Misery Index-Ritual Of Power
Misery Index-Rituals Of Power-all rights reserved

Misery Index signe avec Rituals Of Power un album à la hauteur de leur réputation.Le groupe lâche avec cet album un monstre de puissance. Encore, serait-on tenté de dire.

A l’index de la misère

Misery Index n’est pas un groupe de débutants. Formé en 2001, le combo n’a eu de cesse depuis de sortir des albums à la force destructrice avérée. Pour autant, oeuvrant dans un registre Grind/Death au départ, puis plus largement Death de nos jours, les Bostoniens n’ont pas pour inspiration les poncifs habituels du genre (les flammes, les démons, le gore, et tout le cirque habituel). Pour Misery Index et donc sur Rituals Of Power, l’horreur n’est jamais aussi effrayante que lorsqu’elle est réelle. A ce titre, les lyrics du groupe traitent de notre époque et de ses problèmes qu’ils soient politiques, technologiques ou humains.

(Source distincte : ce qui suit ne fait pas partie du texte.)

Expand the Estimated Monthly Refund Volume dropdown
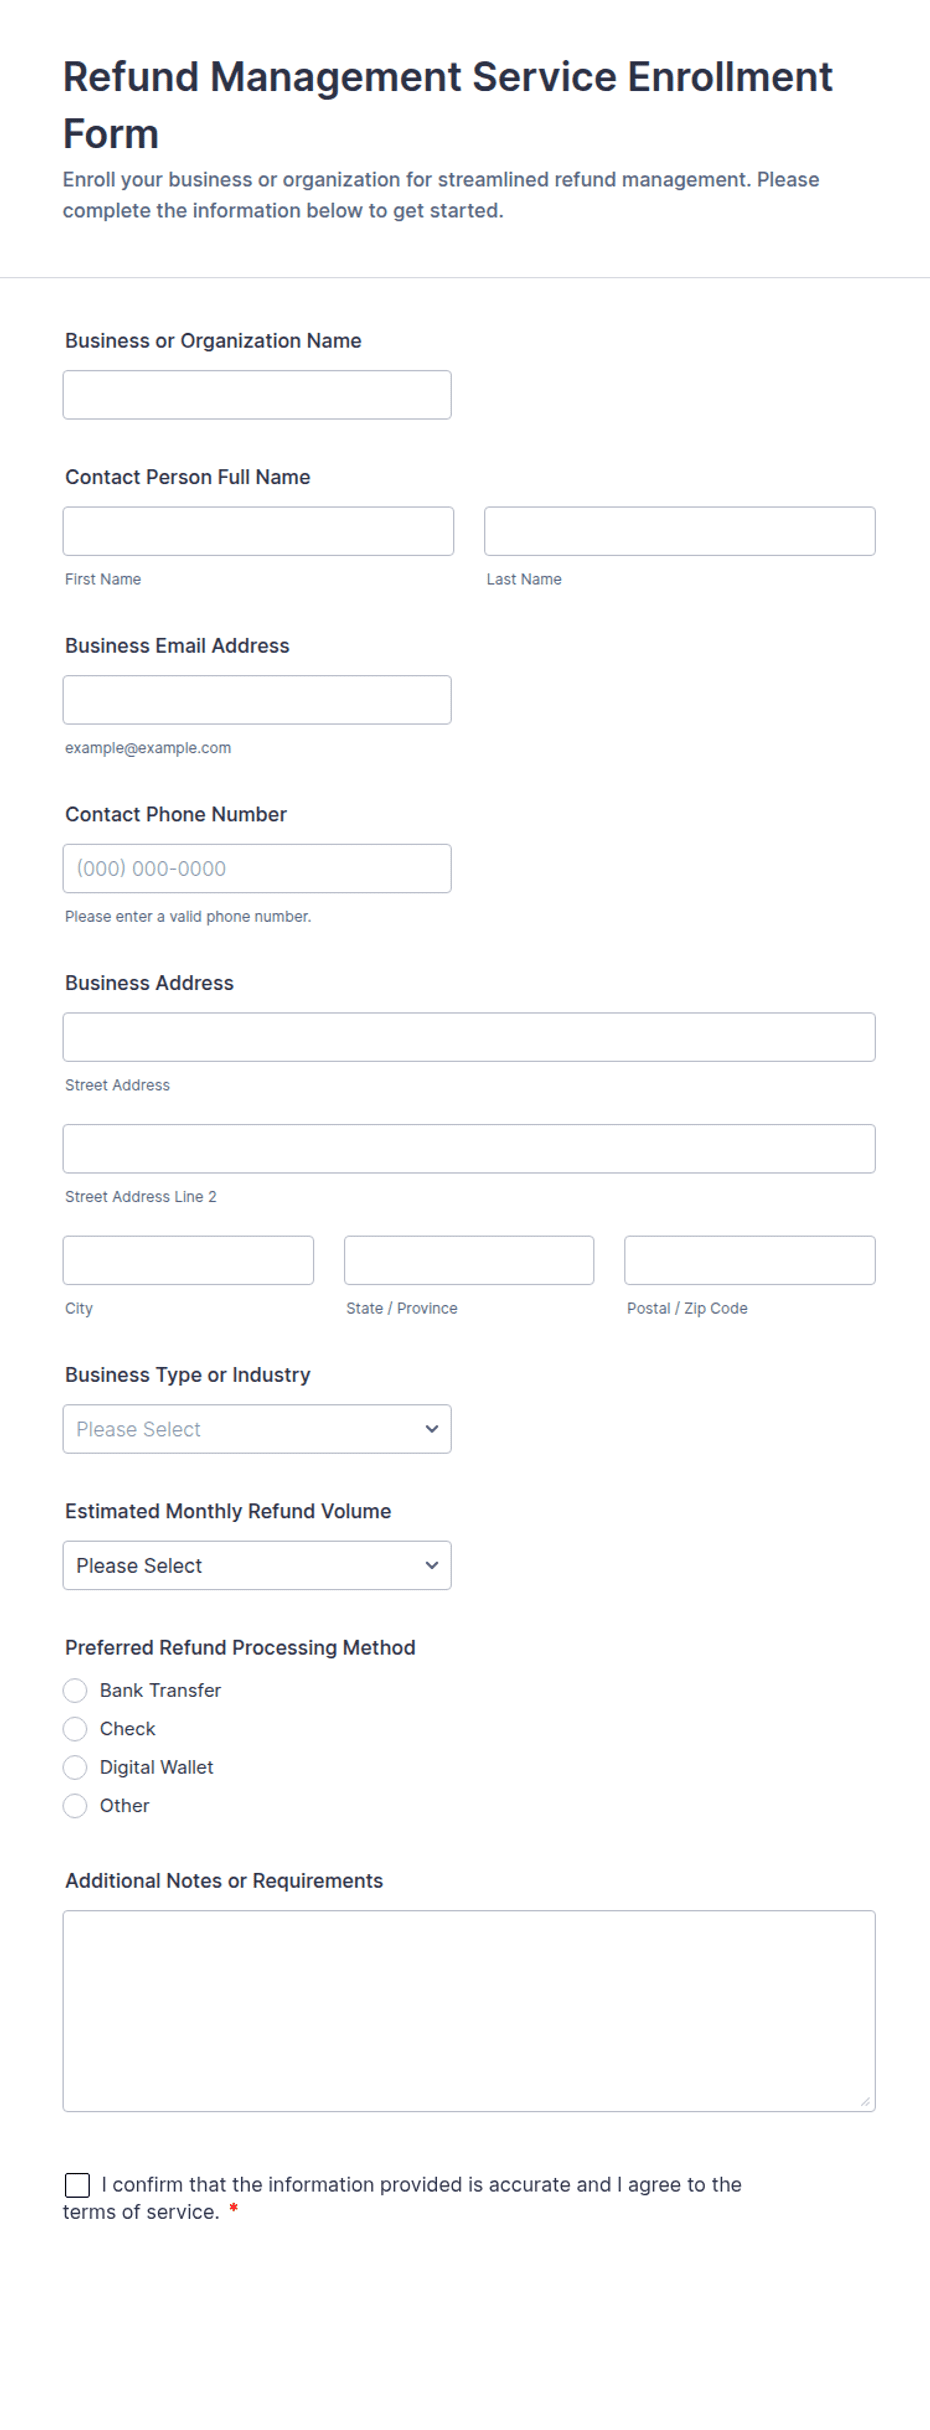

Le skeud s’ouvre sur Universal Untruths, court titre pesant qui servira à introduire l’ambiance et le reste de Rituals Of Power. La voix de
Jason Netherton s’élève, tel le tonnerre qui annonce l’orage. Nous n’allons pas rire tout de suite, c’est une évidence.

La Chute et le Déclin

Fall and Decline rentre dans le vif du sujet. Pas de quartiers, pas de prisonniers. Misery Index fait parler la poudre et à de sérieux arguments à faire valoir. Rythme frénétique, guitares acérées et férocité dans la voix seront de mise pour un morceau-coup de boule. Vous criez déjà grâce ? Ce n’est qu’un début.

The Choir Invisible vient vous donner l’uppercut qui tape là ou il faut pour ne pas que vous tombiez immédiatement. Riff en béton armé et growl de rigueur pour un morceau explosif.

New Salem vous rapprochera du KO. Et ce n’est que le 4ème titre. Misery Index n’a aucune intention de vous laisser partir indemne. Et ce batteur… une machine de guerre. Un bon et grand moment.

Comment ces mecs ne sont pas plus que connus reste une énigme à mes yeux. On pourra cependant observer une certaine linéarité dans tout ce chaos sonore. Les morceaux (tous bien maîtrisés) se suivent, ne se ressemblent pas vraiment mais sont pourtant un peu tous dans le même schéma. Vous me direz c’est peut-être un défaut propre au style.

Mais ce mur de guitares et de batterie… Wow. Et puis ca sonne bien quoi, c’est clean, ca respire, ca envoie du lourd à chaque seconde. On perd pas de temps en préliminaires.

Enfoncer les clous

Hammering The Nails, placé juste derrière sera à nouveau un sommet. Ce morceau est littéralement un truc de barbare. Misery Index se lâche. Il ne rivalise pas totalement en termes de vitesse avec d’autres chansons de ce Rituals Of Power, mais il est absolument brutal mec. Il y a pile ce qu’il faut de vitesse d’exécution et de lourdeur pour exploser les murs de ton salon ou de ta chambre. Fais moi péter ça à plein volume s’il te plait, et en boucle. Un titre sauvage.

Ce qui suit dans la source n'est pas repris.